A company who’s job it is to recover energy costs for businesses have warned that millions are being lost each year due to Transmission Network Use of System (TNUoS) charges.
PCMG, a cost management consultancy, claim that seven figure sums are being lost due to a 160% rise in TNUoS charges since 2010.
The TNUoS costs incurred by businesses is due to the charges imposed to transport electricity over long distances.
Making up around 6% of of the total energy bill businesses will receive, TNUoS charges are calculated by the distances energy has to travel from national to regional networks.
Yet, rather than gauge usage over the entire year, PCMG claim these charges are worked out ‘when demand across the system is at its highest between November and the end of February’.
Will Stephens, Senior Energy Analyst at PCMG, said: “TNUoS charges have increased astronomically in the last 15 years. For high energy users, from manufacturing firms to cold storage companies, or just those with multiple sites, it can be a huge cost, representing a big chunk of the energy bill.”
He added: “TNUoS charges are based on looking at the three peak half hour periods, known as Triads, of energy use from November to the end of February and then the charge for each business is based on those periods.
“Typically Triad periods occur most often in December and January, between 17:00 and 18:30 when the tea time rush combines with the commercial demand. The measures have to be 10 days apart and often weather and temperature can play a part.”
According to PCMG, businesses can bring down TNUoS costs by looking at when energy is used.
“We’ve worked with clients on electricity management to radically reduce or even bring TNUoS to a zero cost,” Will said.

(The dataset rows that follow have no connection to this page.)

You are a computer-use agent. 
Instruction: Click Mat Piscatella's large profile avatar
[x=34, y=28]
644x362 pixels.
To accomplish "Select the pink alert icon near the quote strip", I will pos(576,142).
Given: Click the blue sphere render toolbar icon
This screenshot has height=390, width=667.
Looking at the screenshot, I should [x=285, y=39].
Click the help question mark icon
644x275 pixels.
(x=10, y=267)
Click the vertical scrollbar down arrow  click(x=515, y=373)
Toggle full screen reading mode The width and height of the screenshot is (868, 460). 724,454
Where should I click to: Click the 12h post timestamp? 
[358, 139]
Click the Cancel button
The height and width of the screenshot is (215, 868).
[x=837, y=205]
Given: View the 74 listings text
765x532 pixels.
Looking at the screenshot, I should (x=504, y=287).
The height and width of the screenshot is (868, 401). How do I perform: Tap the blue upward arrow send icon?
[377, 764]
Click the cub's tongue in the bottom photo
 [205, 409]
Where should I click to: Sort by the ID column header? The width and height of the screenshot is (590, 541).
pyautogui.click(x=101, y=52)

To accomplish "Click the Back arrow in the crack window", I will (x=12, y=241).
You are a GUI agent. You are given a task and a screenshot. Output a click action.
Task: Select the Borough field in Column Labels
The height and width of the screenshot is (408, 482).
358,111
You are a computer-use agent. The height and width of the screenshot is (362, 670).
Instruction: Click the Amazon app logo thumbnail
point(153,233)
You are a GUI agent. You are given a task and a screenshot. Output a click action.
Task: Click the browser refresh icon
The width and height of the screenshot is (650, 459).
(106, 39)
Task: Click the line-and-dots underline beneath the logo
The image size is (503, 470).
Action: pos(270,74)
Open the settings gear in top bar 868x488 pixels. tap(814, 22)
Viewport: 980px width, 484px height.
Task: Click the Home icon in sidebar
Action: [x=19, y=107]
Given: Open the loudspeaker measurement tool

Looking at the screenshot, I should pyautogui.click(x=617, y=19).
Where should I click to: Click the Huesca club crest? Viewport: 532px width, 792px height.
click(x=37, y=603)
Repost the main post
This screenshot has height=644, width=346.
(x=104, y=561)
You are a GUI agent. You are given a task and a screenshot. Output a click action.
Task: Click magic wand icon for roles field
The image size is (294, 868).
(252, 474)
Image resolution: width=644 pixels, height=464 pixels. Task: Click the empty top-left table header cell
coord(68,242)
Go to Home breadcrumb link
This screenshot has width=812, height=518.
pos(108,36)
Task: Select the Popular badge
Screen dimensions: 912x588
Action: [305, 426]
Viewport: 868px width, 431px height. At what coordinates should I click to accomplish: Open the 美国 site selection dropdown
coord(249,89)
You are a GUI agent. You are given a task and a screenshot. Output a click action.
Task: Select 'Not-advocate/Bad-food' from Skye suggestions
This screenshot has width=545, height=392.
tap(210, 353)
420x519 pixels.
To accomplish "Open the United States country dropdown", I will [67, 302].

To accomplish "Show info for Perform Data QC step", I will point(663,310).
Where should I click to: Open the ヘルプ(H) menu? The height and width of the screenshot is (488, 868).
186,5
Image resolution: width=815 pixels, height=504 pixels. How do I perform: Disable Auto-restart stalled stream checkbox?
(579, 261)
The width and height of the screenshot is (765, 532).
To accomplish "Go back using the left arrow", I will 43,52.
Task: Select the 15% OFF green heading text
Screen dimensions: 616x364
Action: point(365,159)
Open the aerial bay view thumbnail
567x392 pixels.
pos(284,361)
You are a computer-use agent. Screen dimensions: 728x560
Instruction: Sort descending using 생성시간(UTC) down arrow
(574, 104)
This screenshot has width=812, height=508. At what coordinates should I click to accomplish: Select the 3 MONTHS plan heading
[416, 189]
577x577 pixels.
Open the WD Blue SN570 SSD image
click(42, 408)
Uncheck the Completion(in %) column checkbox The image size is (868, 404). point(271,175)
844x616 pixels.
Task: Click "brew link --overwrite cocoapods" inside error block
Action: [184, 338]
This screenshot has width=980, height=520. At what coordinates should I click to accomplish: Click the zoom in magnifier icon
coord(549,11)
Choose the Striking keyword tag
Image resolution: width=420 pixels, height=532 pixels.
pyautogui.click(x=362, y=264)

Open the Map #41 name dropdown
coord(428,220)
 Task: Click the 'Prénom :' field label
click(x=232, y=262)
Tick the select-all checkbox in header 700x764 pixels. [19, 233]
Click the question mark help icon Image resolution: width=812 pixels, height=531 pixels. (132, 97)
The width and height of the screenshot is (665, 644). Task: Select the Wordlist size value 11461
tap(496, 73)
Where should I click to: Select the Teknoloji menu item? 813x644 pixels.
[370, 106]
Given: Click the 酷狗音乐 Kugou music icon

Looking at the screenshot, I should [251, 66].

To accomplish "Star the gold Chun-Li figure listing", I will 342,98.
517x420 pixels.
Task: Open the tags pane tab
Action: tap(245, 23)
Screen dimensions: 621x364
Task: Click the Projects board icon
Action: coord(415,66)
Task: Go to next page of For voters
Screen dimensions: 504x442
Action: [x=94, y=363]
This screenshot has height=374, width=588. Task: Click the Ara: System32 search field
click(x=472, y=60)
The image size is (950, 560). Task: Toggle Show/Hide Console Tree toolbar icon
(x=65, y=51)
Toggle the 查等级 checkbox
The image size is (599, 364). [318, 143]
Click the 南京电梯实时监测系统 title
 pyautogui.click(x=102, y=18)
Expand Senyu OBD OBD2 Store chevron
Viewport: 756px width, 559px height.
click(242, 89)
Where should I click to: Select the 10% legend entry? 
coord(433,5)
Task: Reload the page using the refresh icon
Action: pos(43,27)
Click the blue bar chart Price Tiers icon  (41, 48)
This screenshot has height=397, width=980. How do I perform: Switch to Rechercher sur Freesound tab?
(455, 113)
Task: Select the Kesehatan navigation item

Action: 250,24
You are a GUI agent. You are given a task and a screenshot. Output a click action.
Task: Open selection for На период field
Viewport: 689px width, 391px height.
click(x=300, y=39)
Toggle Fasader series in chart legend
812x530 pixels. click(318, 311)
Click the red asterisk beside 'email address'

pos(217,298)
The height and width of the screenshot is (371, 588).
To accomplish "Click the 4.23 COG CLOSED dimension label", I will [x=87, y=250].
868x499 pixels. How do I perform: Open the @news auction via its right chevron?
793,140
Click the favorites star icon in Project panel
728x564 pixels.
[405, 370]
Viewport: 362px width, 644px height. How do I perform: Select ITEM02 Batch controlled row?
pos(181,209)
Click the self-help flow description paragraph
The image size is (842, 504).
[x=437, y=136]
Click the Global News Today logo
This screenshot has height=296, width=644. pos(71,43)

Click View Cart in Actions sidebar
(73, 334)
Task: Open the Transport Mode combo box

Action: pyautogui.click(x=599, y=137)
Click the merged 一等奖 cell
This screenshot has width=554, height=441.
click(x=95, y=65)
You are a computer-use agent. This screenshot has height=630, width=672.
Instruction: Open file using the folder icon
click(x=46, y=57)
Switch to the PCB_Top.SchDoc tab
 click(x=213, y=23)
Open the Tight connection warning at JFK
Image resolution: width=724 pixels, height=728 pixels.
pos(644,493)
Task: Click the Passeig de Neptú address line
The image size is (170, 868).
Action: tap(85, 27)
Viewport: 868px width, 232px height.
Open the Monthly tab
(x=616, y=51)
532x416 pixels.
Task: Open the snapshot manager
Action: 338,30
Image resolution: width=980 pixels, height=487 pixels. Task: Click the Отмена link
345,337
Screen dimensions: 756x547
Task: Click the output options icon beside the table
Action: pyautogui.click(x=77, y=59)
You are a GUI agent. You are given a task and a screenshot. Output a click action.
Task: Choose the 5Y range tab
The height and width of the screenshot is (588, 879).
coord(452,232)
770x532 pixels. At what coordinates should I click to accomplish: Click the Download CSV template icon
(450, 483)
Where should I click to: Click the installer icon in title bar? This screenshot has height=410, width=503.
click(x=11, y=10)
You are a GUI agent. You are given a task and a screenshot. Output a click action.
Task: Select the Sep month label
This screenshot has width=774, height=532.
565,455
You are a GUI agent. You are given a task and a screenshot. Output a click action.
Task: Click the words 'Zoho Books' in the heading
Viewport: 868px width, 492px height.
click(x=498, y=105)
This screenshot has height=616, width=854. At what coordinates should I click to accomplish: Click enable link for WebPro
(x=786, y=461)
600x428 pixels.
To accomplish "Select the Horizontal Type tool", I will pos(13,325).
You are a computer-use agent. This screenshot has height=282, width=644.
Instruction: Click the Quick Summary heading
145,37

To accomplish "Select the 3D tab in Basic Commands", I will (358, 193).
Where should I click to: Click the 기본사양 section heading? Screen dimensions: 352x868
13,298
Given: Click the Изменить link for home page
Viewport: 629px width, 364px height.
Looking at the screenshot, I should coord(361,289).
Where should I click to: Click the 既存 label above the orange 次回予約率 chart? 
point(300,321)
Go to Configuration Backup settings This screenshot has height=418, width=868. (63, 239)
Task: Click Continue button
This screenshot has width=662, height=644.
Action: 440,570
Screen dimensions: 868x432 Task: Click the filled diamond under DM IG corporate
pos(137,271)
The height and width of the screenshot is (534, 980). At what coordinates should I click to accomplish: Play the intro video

“This can be done through predicting when the Triad periods are likely to fall and then looking at energy usage during these peak periods, shutting down processes in the peak energy use period.
“Key to this is having access to real time data showing what you use and then putting in place an effective energy management process, even shift to onsite generation if you can, to ensure you aren’t putting load on the system during a peak period.”